In this post, we explain how to import *.csv and *.txt numerical files and data in MATLAB. The YouTube video accompanying this post is given below.
First, we write a C code that writes a txt file with numerical values. This code is explained in our previous post, which can be found here. The C code is given below.
#include <stdio.h>
// this file explains how to save data to a text file in C
int main()
{
//file name that is used to store the data
// this is a string literal
char const *file_name="data_file.txt";
int j=0; // not allowed in the for loop to define a counter
// if you declare j in the loop, you will get this error: [Error] 'for' loop initial declarations are only allowed in C99 or C11 mode
// open the file for writting, "w" option will delete the content of the file
FILE *file=fopen(file_name,"w");
if (file==NULL)
{
printf("Could not open the file %s",file_name);
return 0;
}
for (j=0; j<10; j++)
{
fprintf(file,"%d,%f\n", j, (float)1.2*j);
}
fclose(file);
return 1;
}
Before reading the rest of the code, you should compile and run this code. The generated text file has the following form:
0,0.000000
1,1.200000
2,2.400000
3,3.600000
4,4.800000
5,6.000000
6,7.200000
7,8.400001
8,9.600000
9,10.800000
There are at least 3 approaches that can be used to import this numerical file in MATLAB. The first approach is to use the MATLAB function “dlmread()”. We can import the data by using the following code line
A=dlmread('data_file.txt')
The next approach is to use the MATLAB function “csvread()”. We can import the data by using the following code line
B=csvread('data_file.txt');
The third approach is to use the function “readmatrix()”. This function is introduced in the 2019 version of MATLAB. We can import the data by using the following code line
C=readmatrix('data_file.txt')
Now, let us make our life a little bit more complicated. We manually add two text rows to our text file (YouTube video given at the top of this post explains how to modify the text file). The modified “data_file.txt ” file has the following form:
column1,column2
0,0.000000
1,1.200000
2,2.400000
3,3.600000
4,4.800000
5,6.000000
6,7.200000
7,8.400001
8,9.600000
9,10.800000
textValue1,textValue2
Basically, we have a header row that is:
“column1,column2”
and we have the last text row that is:
“textValue1,textValue2”
Let us now repeat the read procedure
A=dlmread(‘data_file.txt’)
The MATLAB result is
Error using dlmread (line 147)
Unable to parse a "Numeric" field when reading row 1, field 1.
Actual Text: "column1,column2"
Expected: A number or literal "NaN", "Inf". (possibly signed, case insensitive)
Consequently, the text rows create an issue for dlmread() function. Now, let us try the second approach
B1=csvread(‘data_file.txt’)
The MATLAB output is
Error using dlmread (line 147)
Unable to parse a "Numeric" field when reading row 1, field 1.
Actual Text: "column1,column2"
Expected: A number or literal "NaN", "Inf". (possibly signed, case insensitive)

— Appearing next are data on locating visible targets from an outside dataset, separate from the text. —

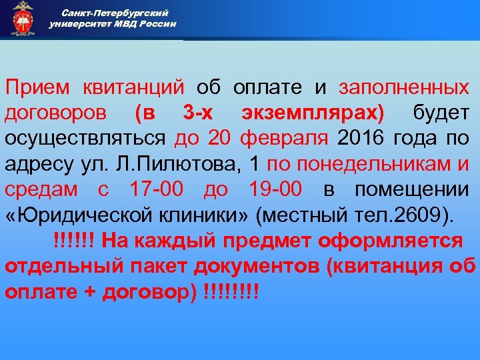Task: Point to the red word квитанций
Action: point(134,87)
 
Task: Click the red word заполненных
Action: point(403,87)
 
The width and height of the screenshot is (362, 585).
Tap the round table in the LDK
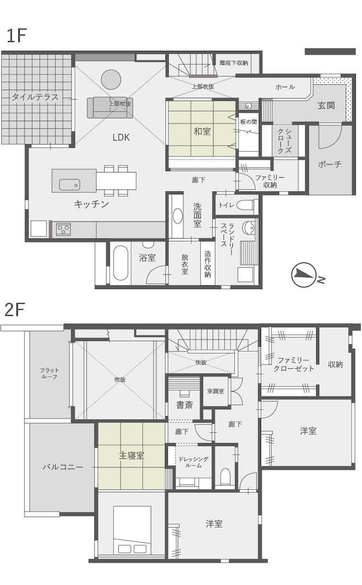click(111, 79)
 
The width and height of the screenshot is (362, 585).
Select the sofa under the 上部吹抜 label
click(107, 107)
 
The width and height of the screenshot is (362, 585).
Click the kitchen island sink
click(69, 185)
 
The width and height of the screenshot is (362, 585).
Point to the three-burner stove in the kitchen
click(64, 229)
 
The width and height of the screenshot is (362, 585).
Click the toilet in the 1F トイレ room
click(245, 205)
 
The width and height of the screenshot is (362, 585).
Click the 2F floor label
click(15, 310)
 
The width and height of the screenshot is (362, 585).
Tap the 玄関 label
click(327, 106)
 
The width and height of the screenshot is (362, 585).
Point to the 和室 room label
click(202, 131)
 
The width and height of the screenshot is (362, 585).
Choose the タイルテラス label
click(35, 97)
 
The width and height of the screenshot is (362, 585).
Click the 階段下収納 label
click(234, 63)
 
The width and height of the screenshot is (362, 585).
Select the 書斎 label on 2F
click(185, 405)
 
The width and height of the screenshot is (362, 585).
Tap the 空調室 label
click(215, 391)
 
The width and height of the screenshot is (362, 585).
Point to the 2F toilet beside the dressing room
click(225, 476)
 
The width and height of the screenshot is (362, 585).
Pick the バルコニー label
click(63, 467)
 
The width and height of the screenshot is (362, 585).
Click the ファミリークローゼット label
click(293, 364)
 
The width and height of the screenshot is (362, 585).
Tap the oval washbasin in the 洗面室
click(178, 216)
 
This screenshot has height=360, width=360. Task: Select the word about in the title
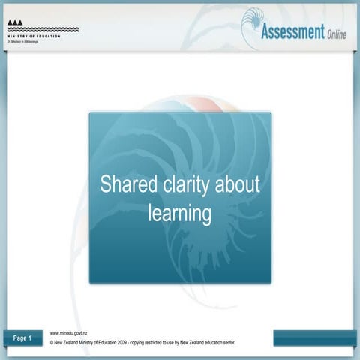point(238,185)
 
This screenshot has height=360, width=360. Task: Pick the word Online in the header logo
point(337,35)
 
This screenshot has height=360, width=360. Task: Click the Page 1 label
point(22,338)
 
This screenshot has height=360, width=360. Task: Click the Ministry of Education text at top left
point(33,37)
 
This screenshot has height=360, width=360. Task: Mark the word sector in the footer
point(230,342)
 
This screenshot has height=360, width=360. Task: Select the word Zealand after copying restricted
point(199,342)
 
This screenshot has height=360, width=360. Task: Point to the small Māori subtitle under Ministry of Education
point(22,42)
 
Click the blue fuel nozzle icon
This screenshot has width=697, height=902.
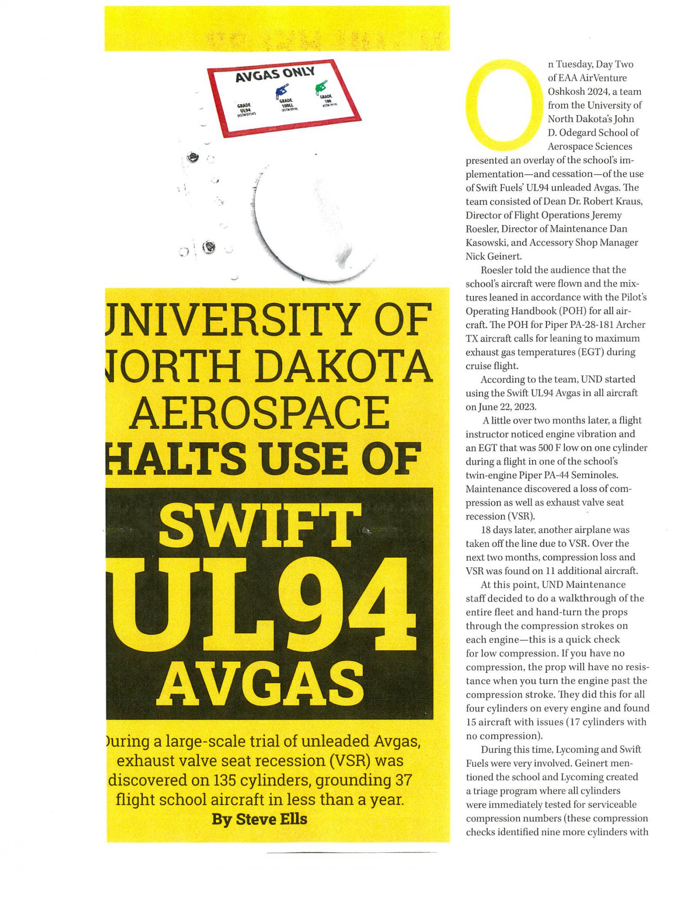click(282, 91)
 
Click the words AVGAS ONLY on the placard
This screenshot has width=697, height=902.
click(275, 74)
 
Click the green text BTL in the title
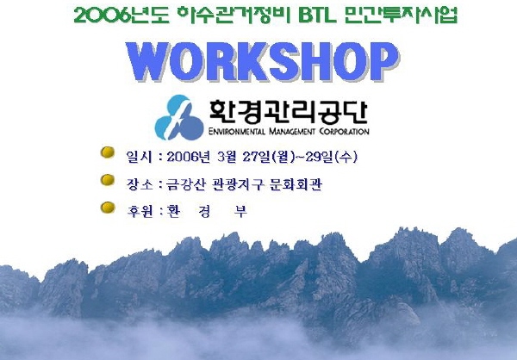[317, 16]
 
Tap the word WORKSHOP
[263, 62]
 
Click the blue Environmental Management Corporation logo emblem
[179, 117]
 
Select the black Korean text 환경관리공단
[289, 112]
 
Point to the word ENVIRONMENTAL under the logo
[237, 132]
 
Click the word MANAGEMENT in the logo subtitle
[292, 132]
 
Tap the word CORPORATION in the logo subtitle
[344, 132]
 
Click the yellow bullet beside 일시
[108, 152]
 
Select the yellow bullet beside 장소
[108, 180]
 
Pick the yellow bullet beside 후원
[108, 208]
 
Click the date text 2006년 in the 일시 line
[188, 157]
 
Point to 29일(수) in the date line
[332, 157]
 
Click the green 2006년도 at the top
[121, 16]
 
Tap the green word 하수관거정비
[234, 16]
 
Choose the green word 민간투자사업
[401, 16]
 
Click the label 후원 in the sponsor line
[140, 211]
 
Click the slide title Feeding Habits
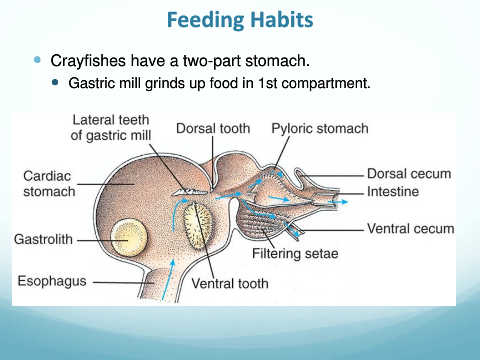click(240, 20)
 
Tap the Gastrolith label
click(43, 239)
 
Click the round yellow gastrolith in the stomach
click(129, 238)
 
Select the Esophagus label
click(52, 281)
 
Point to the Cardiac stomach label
click(49, 184)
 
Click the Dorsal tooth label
click(213, 128)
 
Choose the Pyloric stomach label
click(320, 129)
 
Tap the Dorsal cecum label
click(409, 174)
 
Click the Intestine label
click(393, 192)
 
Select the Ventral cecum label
click(411, 229)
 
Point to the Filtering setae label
click(295, 253)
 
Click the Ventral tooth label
click(230, 283)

Error in csvread (line 48)
m=dlmread(filename, ',', r, c);
So it seems that csvread() function is calling the function dlmread(), and dlmread() reports the previously seen error. Let us now try our third option, that is based on the function readmatrix():
C1=readmatrix(‘data_file.txt’)
The MATLAB output is
0 0
1.0000 1.2000
2.0000 2.4000
3.0000 3.6000
4.0000 4.8000
5.0000 6.0000
6.0000 7.2000
7.0000 8.4000
8.0000 9.6000
9.0000 10.8000
NaN NaN
So this function is able to read the file, and ignore the first row consisting of text. However, the last row consists of NaN values. Consequently, the text is converted to the NaN values. There is an approach to deal with this issue. However, we do not explain it in this video. Instead, we add additional parameters to the function dlmread(), to correctly read the data. The modified code line takes the following form
M1 = dlmread('data_file.txt',',',[1 0 10 1]) % the last argument is [R1 C1 R2 C2], row and column offsets
The last argument [1 0 10 1] specifies the range of columns and rows to be included while reading the file. The general form is [start_row, start_column, end_row, end_column].
The third parameter ‘,’ (comma), denotes a delimiter between the numerical values. Here, the rows and columns are indexed from 0. For example, row 1 in the text file is indexed by 0. The file has in total 12 rows and two columns (excluding the delimiter character). We read from the second row, until the row 11, and we read all two columns. Consequently, our row vector denoting the range of columns and rows that need to be read has the following form ‘[1 0 10 1]’. The resulting matrix M1 has the following form
M1 =
0 0
1.0000 1.2000
2.0000 2.4000
3.0000 3.6000
4.0000 4.8000
5.0000 6.0000
6.0000 7.2000
7.0000 8.4000
8.0000 9.6000
9.0000 10.8000
and this content is equal to the content of our original file.